● Records for this exercise
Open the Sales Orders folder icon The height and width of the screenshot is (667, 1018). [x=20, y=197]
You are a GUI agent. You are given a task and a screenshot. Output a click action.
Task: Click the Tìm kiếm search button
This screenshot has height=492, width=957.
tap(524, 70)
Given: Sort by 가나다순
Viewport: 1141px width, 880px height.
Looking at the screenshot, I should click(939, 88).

● Directions
Write out every line of the listing above word for word, changing nothing and adding nothing.

● Result of the exercise
Open the Sales Orders folder icon The height and width of the screenshot is (667, 1018). [x=20, y=197]
You are a GUI agent. You are given a task and a screenshot. Output a click action.
Task: Click the Tìm kiếm search button
This screenshot has height=492, width=957.
tap(524, 70)
Given: Sort by 가나다순
Viewport: 1141px width, 880px height.
Looking at the screenshot, I should click(939, 88).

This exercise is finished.